> [Activity] Please rewrite everything in the transducer passage from "Overall, there are" down to "contextualization of transducers.", replacing "candidate list" with "shortlist".

> [Document section]
--- START ---

Yang et al. ⁸ propose frame skipping in the transducer using a blank-regularized CTC. The idea is that if an auxiliary CTC head is trained along with the transducer, it can be used to skip decoding frames where it predicts a blank token. This idea is not new; in fact, it has earlier been used in these papers. The difference here is that the authors actively try to make the CTC predictions “peaky” to ensure that more frames can be skipped. This is done by adding soft or hard constraints on the CTC graph during training.

Recall that the CTC loss can be efficiently computed through the forward algorithm on the CTC graph composed with the linear chain FST corresponding to the transcript. The original CTC allows repetitions of tokens through self-loops on the nodes. The authors apply a soft constraint by adding a penalty (i.e., a negative weight) on the self-loops for the non-blank tokens. Alternatively, a hard constraint can be applied by removing the self-loops for the non-blank tokens, and instead unfolding the graph for the desired number of repetitions. On the LibriSpeech corpus, both methods result in ~4x speedup (measured by RTF) without any degradation in WER.

The following figure taken from the paper shows the WFSTs for the $HL$ corresponding to the original CTC and the modified versions that include soft and hard restrictions:

Blank-regularized CTC with frame skipping

Tian et al. ⁹ propose a Bayes risk transducer, which is intended to reduce the modeling latency. In general, when we train a transducer by minimizing the loss computed over the sum over all possible alignments, it does not penalize the model for pushing the predictions to the future. The authors propose that we can instead minimize a Bayes risk function which has a lower value for preferred paths, and higher for delayed paths. The loss function is defined using a standard Minimum Bayes Risk (MBR) formulation, and the key idea is to group the “risk function” among paths which have the same cost. It seems this method gives a good WER-RTF trade-off compared to training with the original transducer loss.

Additionally, the boundary-aware training method proposed by An et al. ² also serves to improve the modeling latency, by pruning the delayed alignments during training.

Contextualization

Now that transducers are well established in industry, there is a lot of interest in personalizing or contextualizing them. This was relatively easy to do in older ASR systems which used WFST based decoding, by boosting the unigram probabilities of in-context words in the decoding graph. However, since transducers are end-to-end neural models, it makes it more challenging to contextualize them. In general, “deep contextual biasing” methods are used to contextualize transducers, where the biasing is done by attending to a list of bias terms, usually in the prediction network. A popular method in this line of work is the trie-based contextual biasing proposed by the speech group at Meta, which is shown below:

Trie-based contextual biasing

Overall, there are 2 main problems in building such systems: (i) how to generate a good candidate list of bias words, and (ii) how to avoid over-biasing the transducer. The following methods were proposed at the conference to improve contextualization of transducers.

--- END ---

Records from a data source:
--- START ---

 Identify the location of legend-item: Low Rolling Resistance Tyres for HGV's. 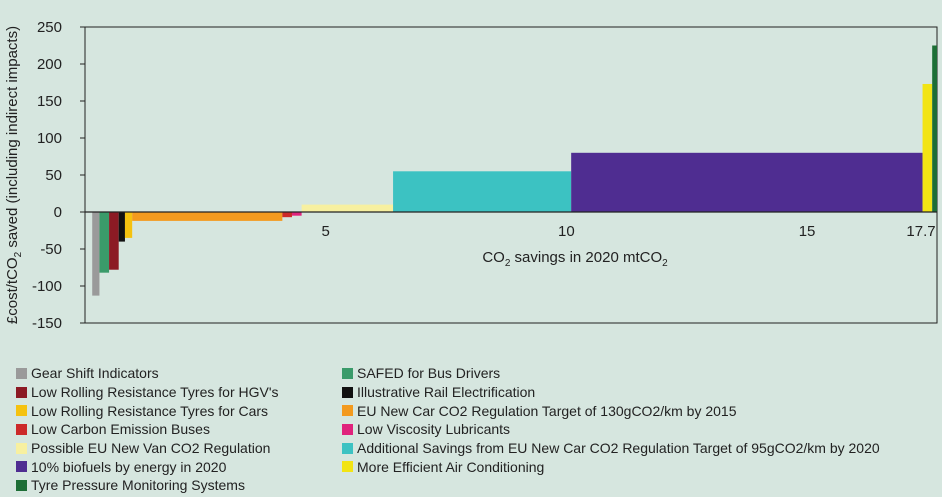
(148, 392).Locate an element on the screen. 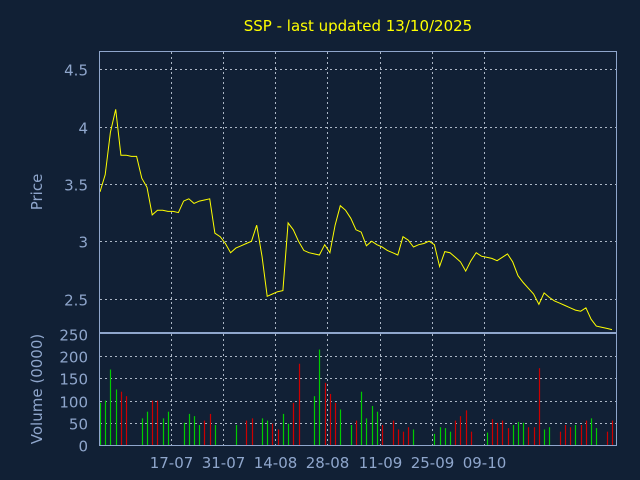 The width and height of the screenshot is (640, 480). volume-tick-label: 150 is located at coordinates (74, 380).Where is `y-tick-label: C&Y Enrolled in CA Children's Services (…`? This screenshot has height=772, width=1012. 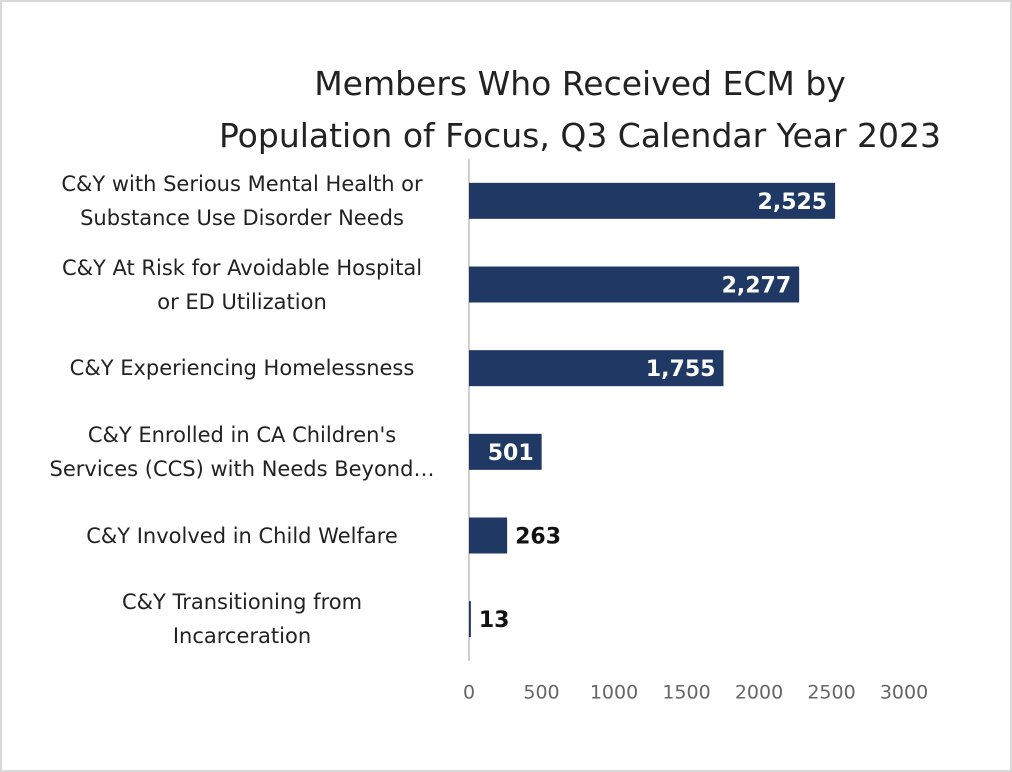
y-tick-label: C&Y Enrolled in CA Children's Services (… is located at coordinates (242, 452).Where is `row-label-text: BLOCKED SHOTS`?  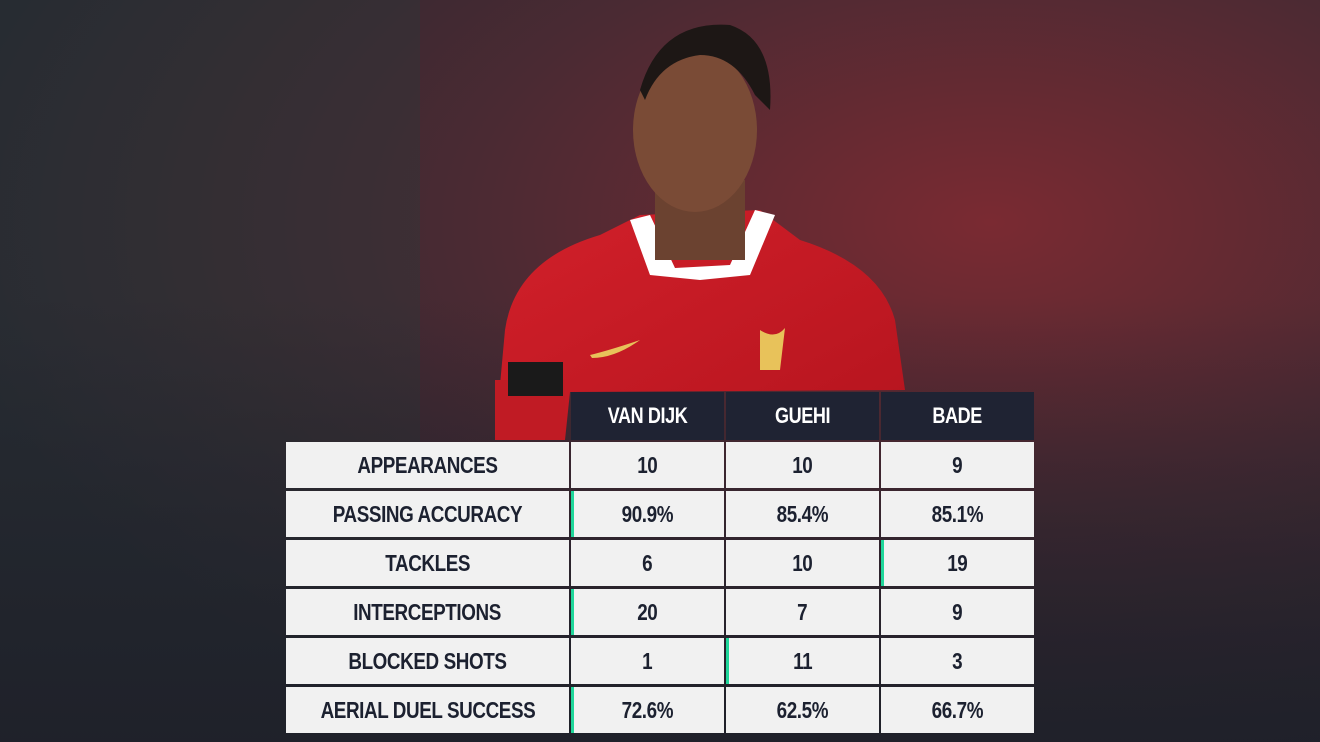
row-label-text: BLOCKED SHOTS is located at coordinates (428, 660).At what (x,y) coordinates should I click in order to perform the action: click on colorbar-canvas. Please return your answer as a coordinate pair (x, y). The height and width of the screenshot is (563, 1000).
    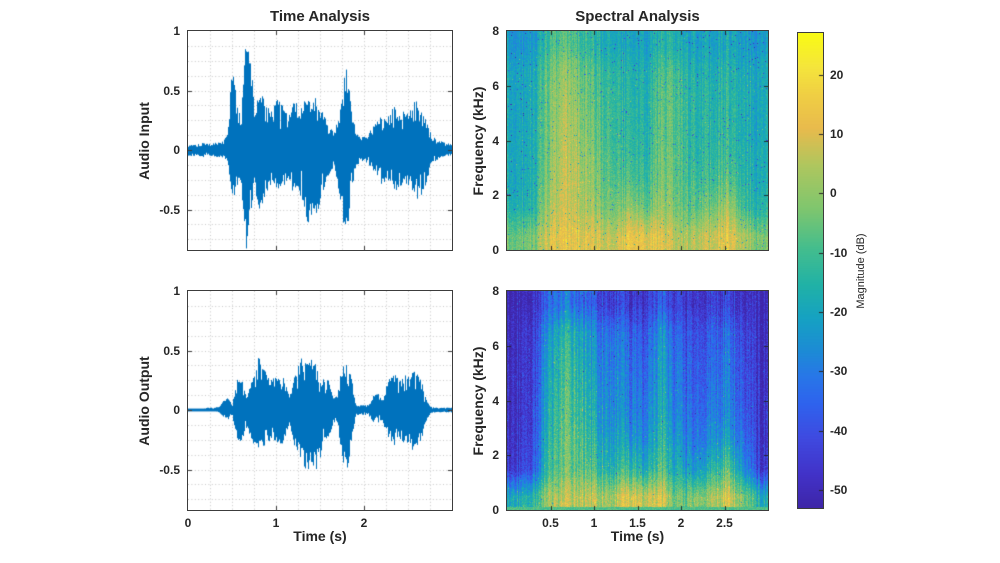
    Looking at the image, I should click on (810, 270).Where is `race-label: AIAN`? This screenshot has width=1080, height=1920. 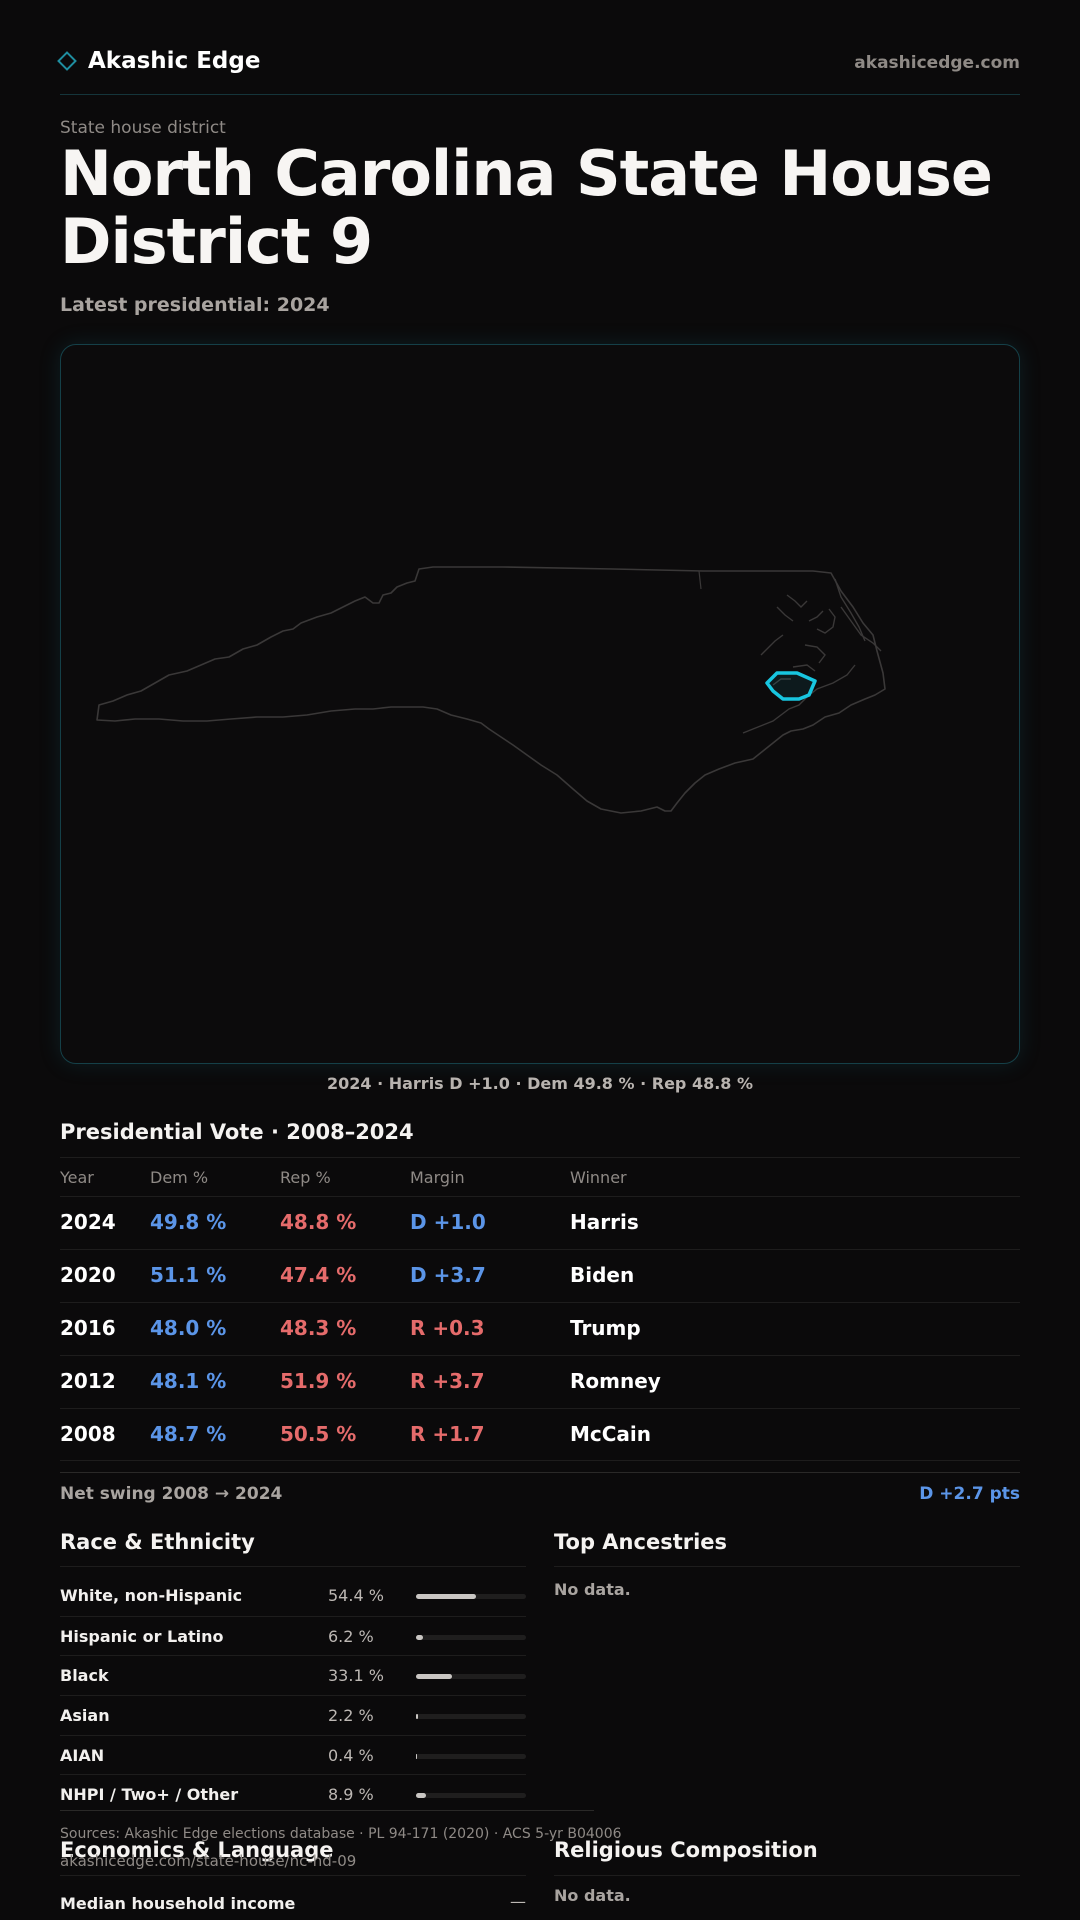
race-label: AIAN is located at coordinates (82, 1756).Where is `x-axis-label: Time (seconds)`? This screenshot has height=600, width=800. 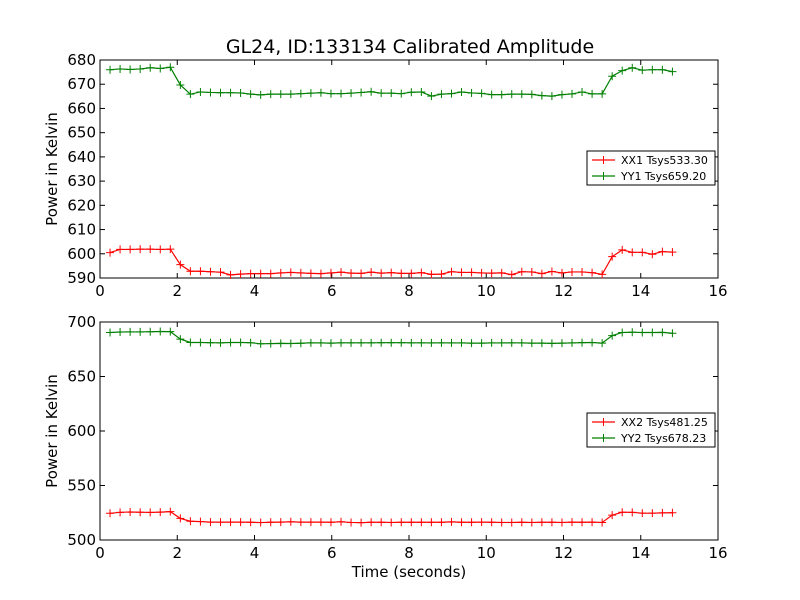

--- END ---

> [Written answer]
Overall, there are 2 main problems in building such systems: (i) how to generate a good shortlist of bias words, and (ii) how to avoid over-biasing the transducer. The following methods were proposed at the conference to improve contextualization of transducers.